What you have to do:
In the entries below, count the lines holding "computer". Reply with the number only.

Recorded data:
= = =

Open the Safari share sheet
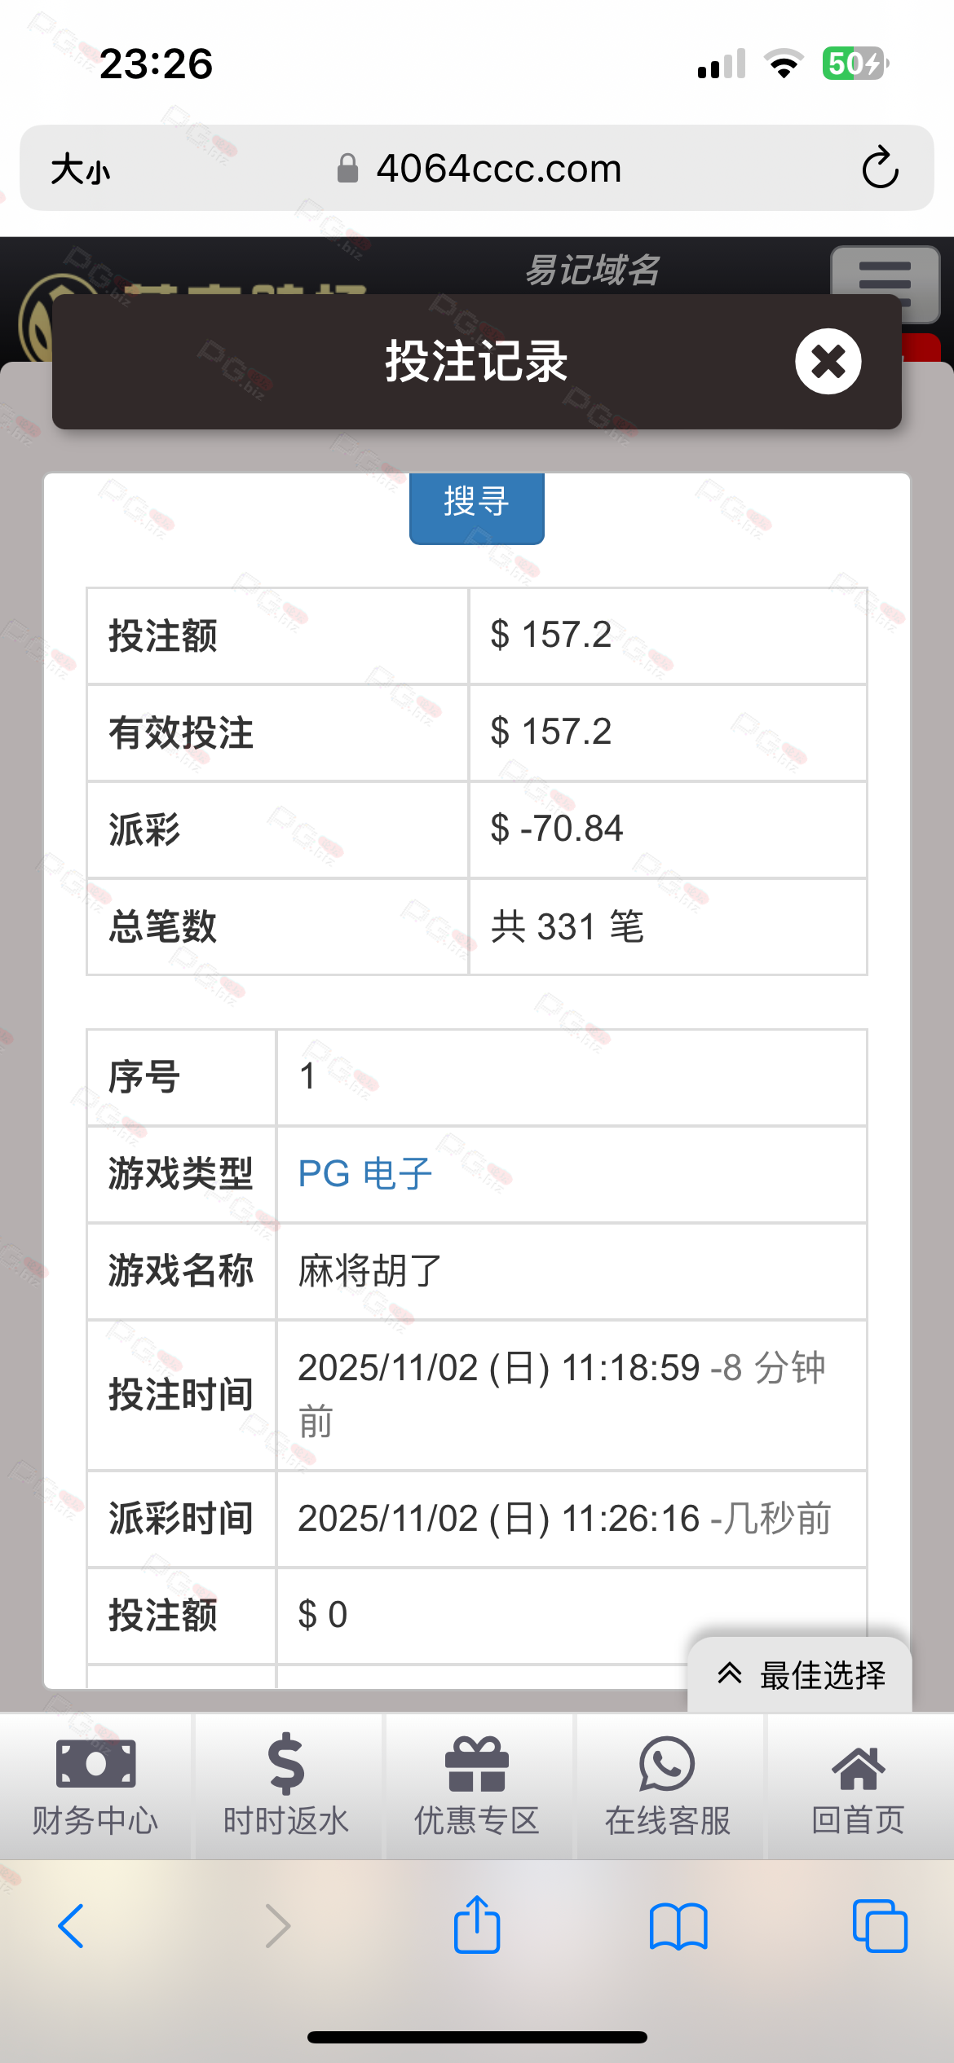coord(477,1924)
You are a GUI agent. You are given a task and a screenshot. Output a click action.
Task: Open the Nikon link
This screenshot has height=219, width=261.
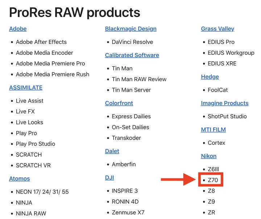[209, 156]
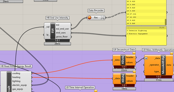Click the _operator_ input on MassArithOp
Image resolution: width=174 pixels, height=92 pixels.
154,65
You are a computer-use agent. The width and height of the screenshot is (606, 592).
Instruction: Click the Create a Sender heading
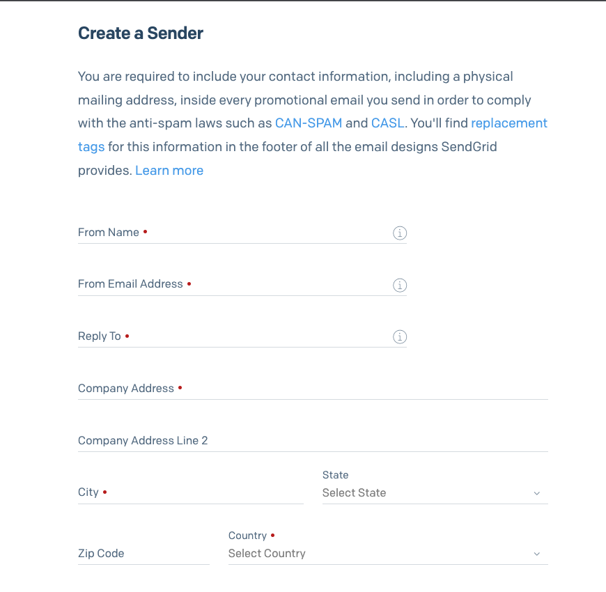141,33
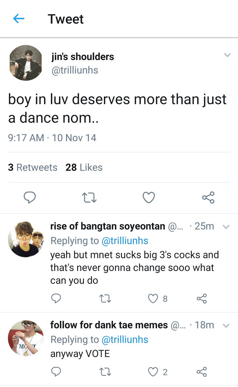View the 28 Likes list
The height and width of the screenshot is (387, 238).
[x=84, y=167]
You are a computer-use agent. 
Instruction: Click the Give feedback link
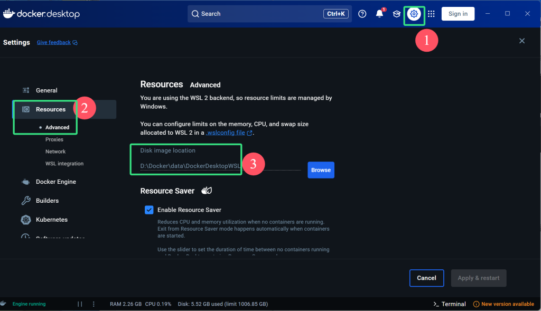pos(54,42)
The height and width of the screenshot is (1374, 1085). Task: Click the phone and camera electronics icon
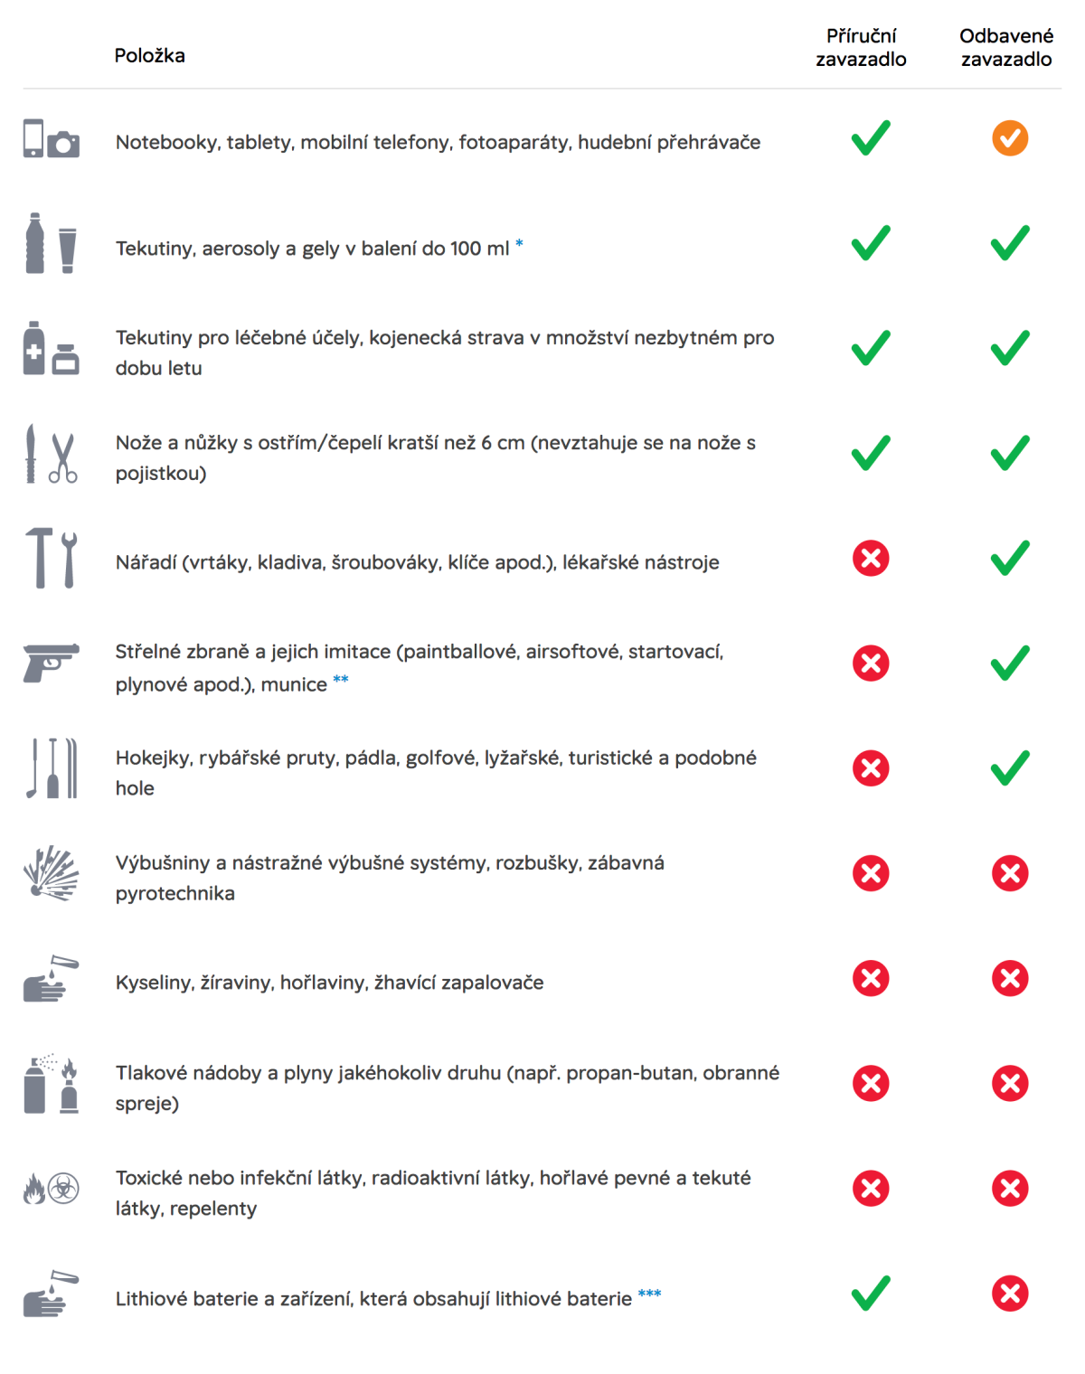point(51,139)
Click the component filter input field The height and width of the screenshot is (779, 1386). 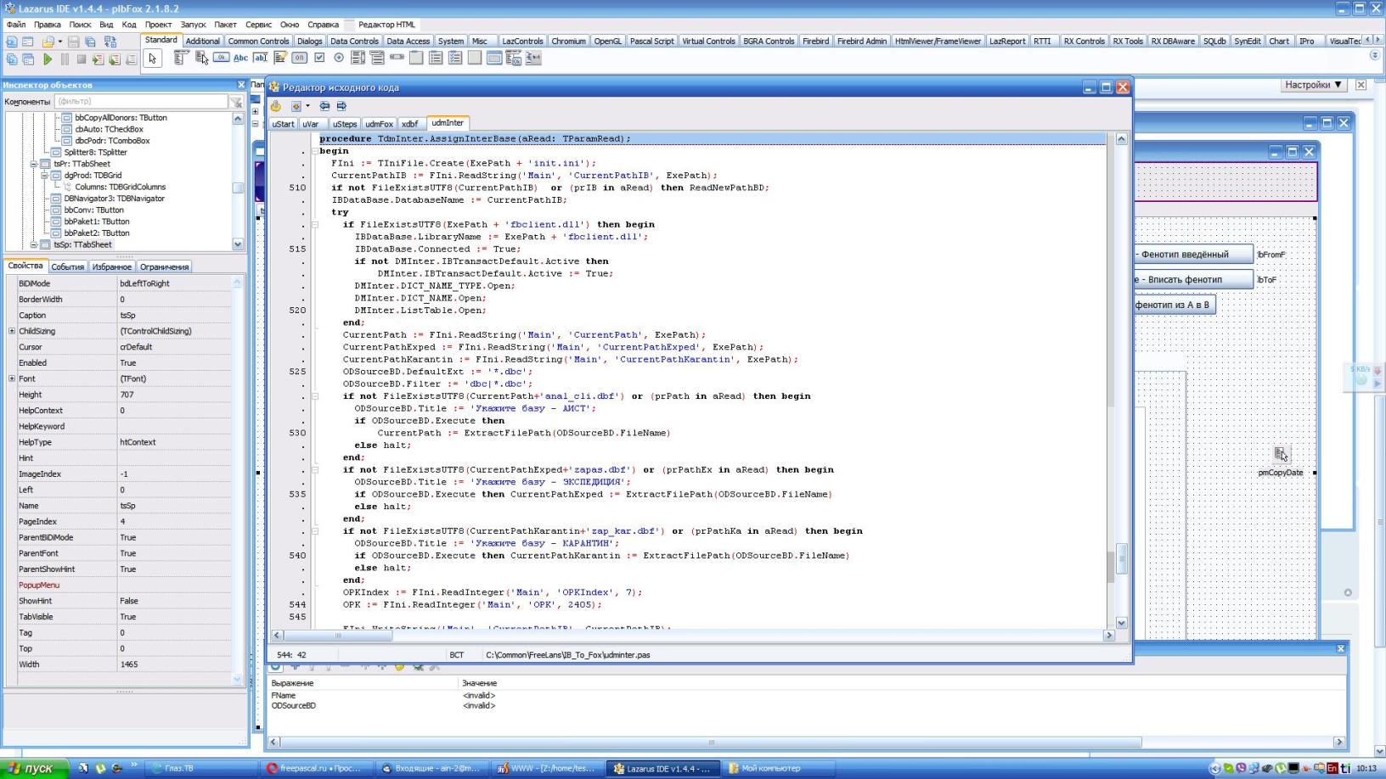(141, 102)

= = =

Response for this exercise:
2